Atas dasar pertimbangan data indek yang ada tersebutlah maka investor atau kreditur mau membeli surat utang negara dalam rangka menutupi defisit anggaran. Kalau indikator tersebut semua negatif maka mustahil surat utang dibeli oleh investor atau kreditur. Mana anda investor bego. Apalagi utang itu ialah utang fiskal , yang terperinci bukan utang negara dalam bentuk sovereign guarantee. Utang itu dijamin oleh proyek itu sendiri yang sumber pembayarannya dari penerimaan negara. Semakin tinggi utang semakin besar penambahan asset negara. Karena utang tidak digunakan untuk konsumsi ibarat subsidi BBM masa SBY.
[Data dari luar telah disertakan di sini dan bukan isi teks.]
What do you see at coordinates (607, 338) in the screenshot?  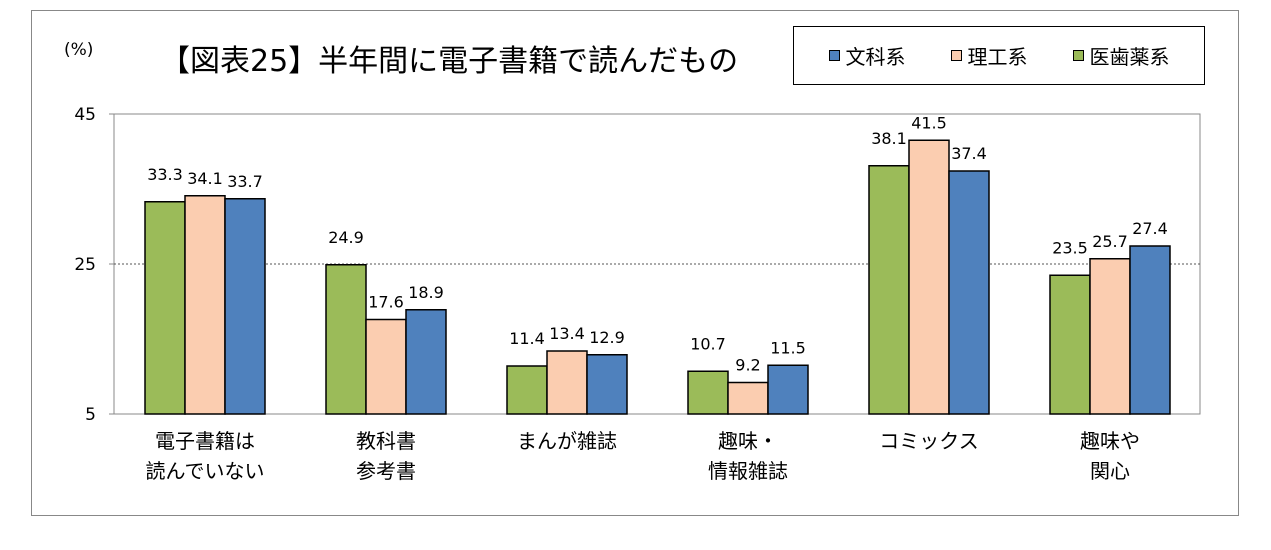 I see `data-label: 12.9` at bounding box center [607, 338].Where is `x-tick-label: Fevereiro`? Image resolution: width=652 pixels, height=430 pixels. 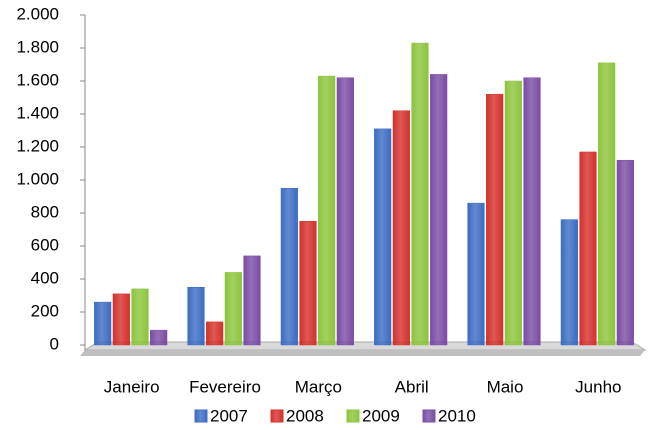
x-tick-label: Fevereiro is located at coordinates (225, 386).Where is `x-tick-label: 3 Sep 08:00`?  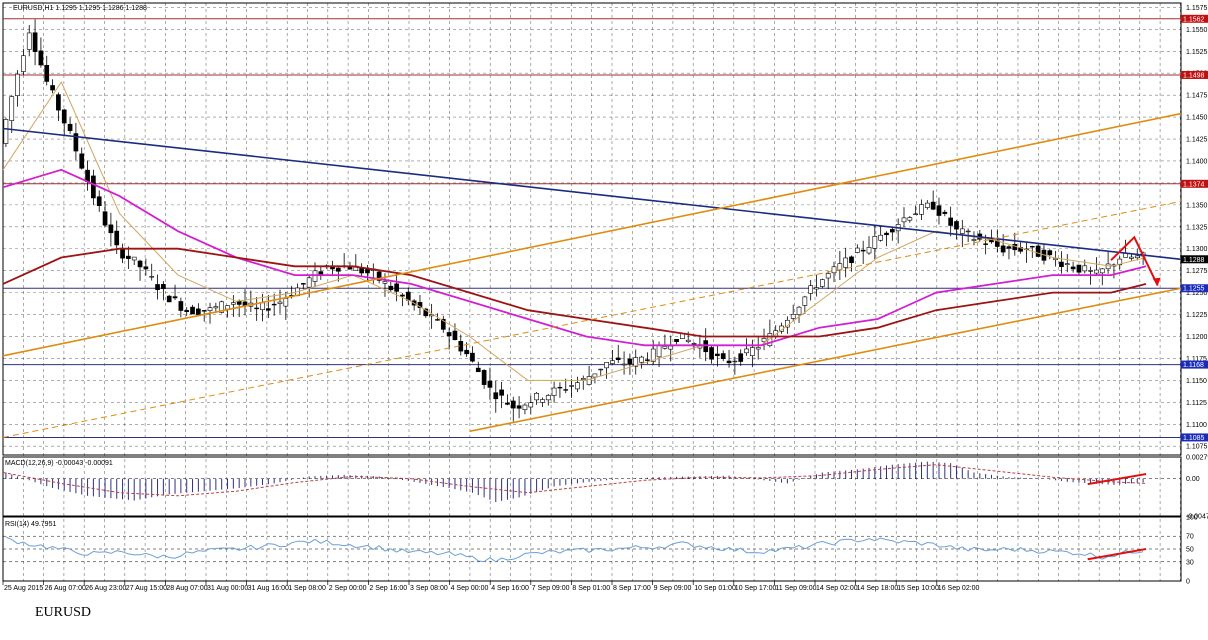 x-tick-label: 3 Sep 08:00 is located at coordinates (429, 588).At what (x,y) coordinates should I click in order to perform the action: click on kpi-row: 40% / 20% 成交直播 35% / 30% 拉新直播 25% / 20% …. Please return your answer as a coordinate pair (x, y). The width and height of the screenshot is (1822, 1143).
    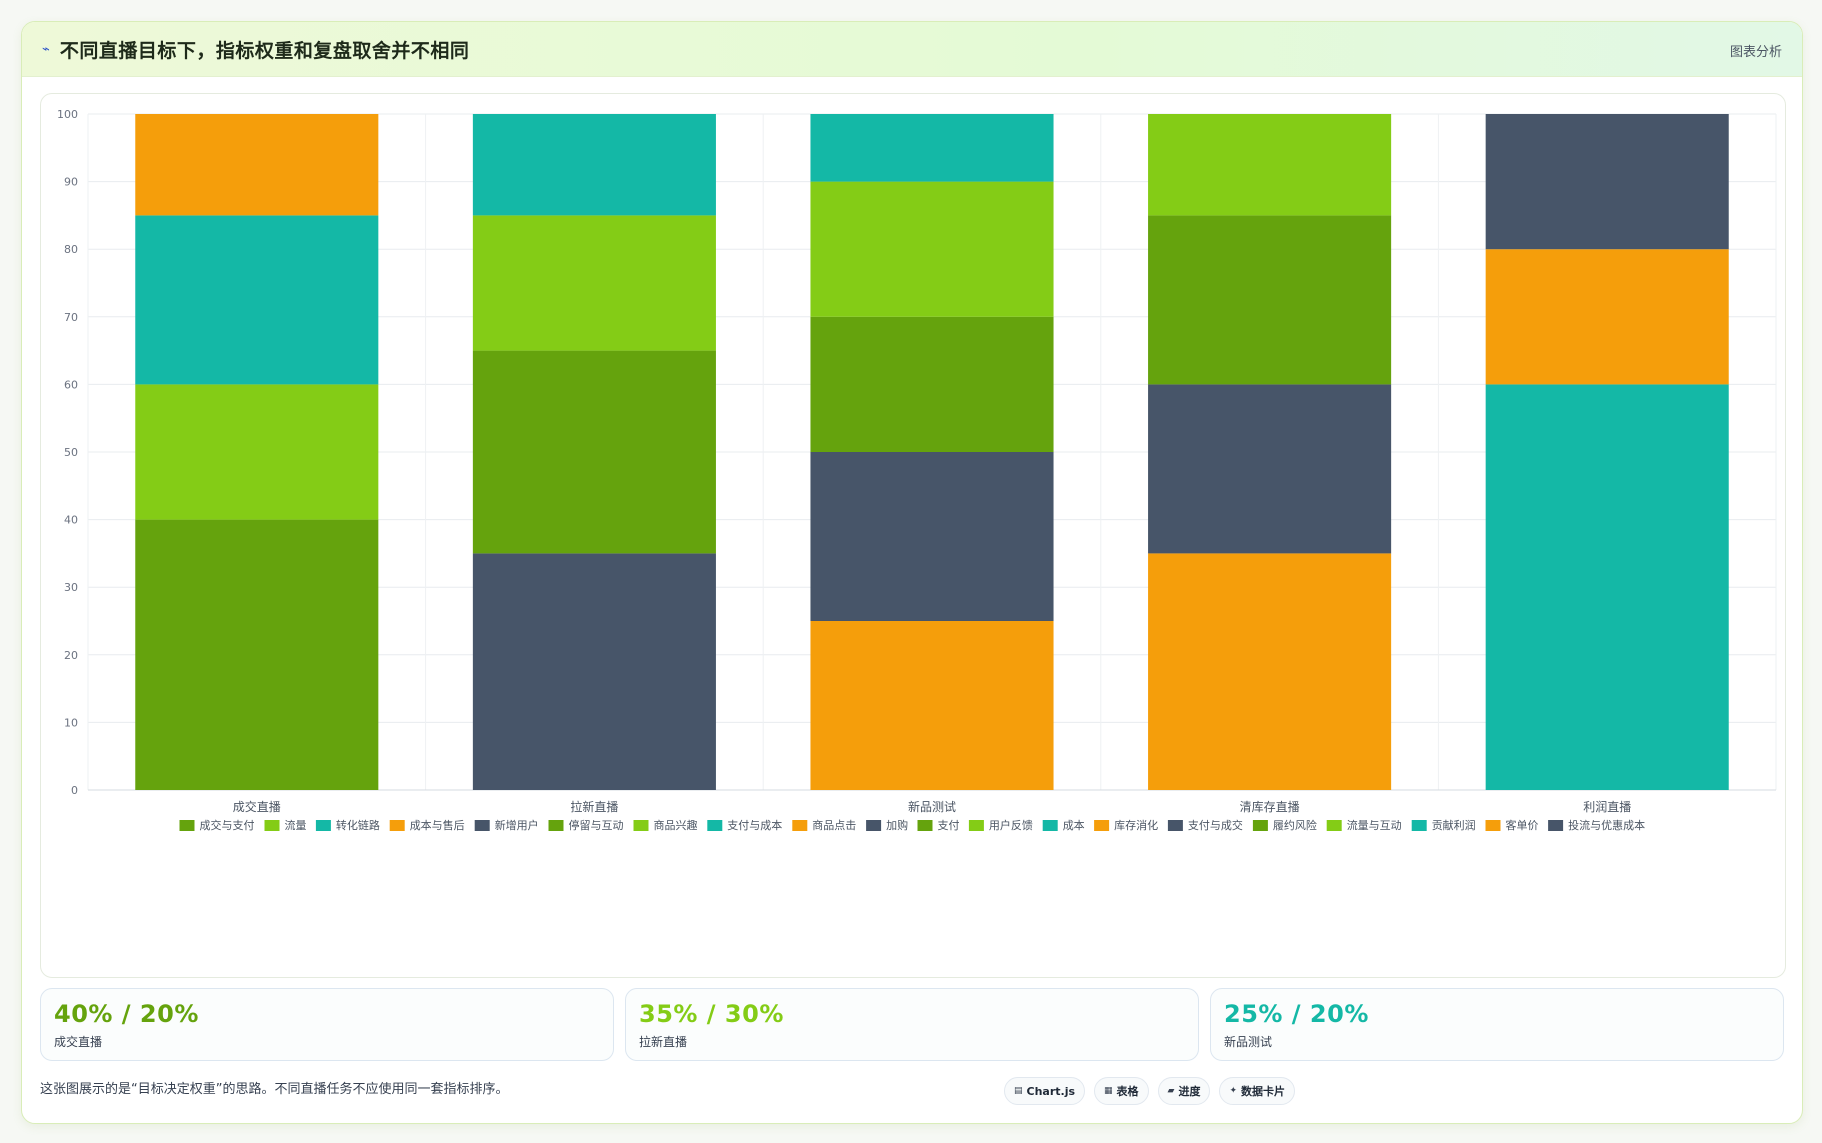
    Looking at the image, I should click on (912, 1024).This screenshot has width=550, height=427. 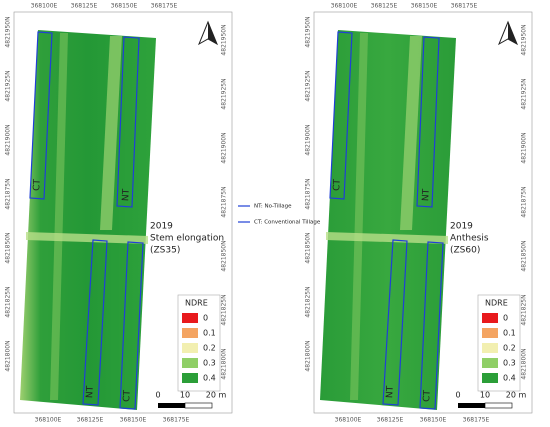 I want to click on panel-caption: (ZS60), so click(x=465, y=251).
Dengan demikian utang bukanlah hal yang dikawatirkan. Tetapi suatu bukti bahwa kepercayaan luar kepada pemerintah tinggi. Rating surat utang kita oleh tiga forum international pemeringkat imbas berkatagori investment grade. Kepercayaan ini bukan alasannya ialah politik ibarat Turki sanggup santunan dari Qatar atau China tetapi business as usual. Kalau engga feasible ya engga sanggup duit. Kalau pemerintah tidak profesional dan reputable, ya mana mungkin SBN laris dipasar.